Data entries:
==============================
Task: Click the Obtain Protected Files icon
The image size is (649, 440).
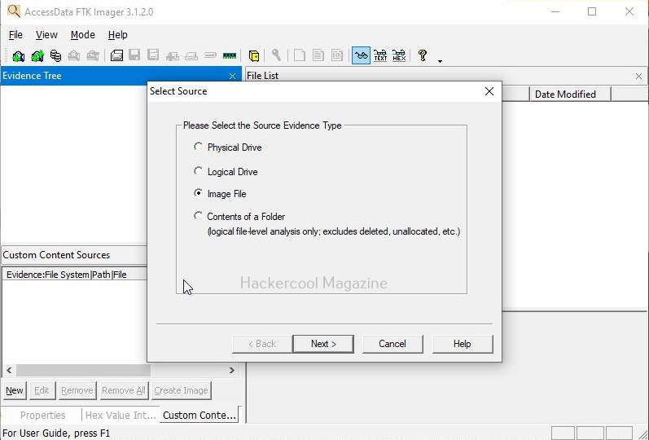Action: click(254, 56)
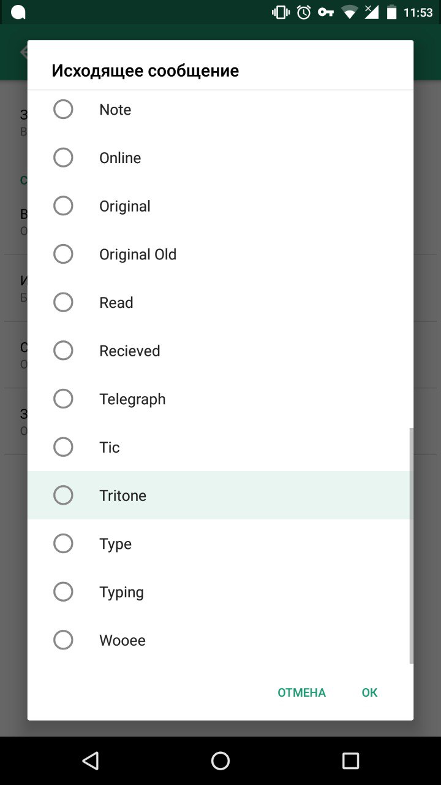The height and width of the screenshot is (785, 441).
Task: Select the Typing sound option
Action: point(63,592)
==============================
● PROBLEM STATEMENT
Please set the records down again exactly as written. The pictures should not be included.

● RESPONSE BOX
Task: Click the Obtain Protected Files icon
The image size is (649, 440).
Action: click(254, 56)
The height and width of the screenshot is (785, 441).
Task: Select the Typing sound option
Action: point(63,592)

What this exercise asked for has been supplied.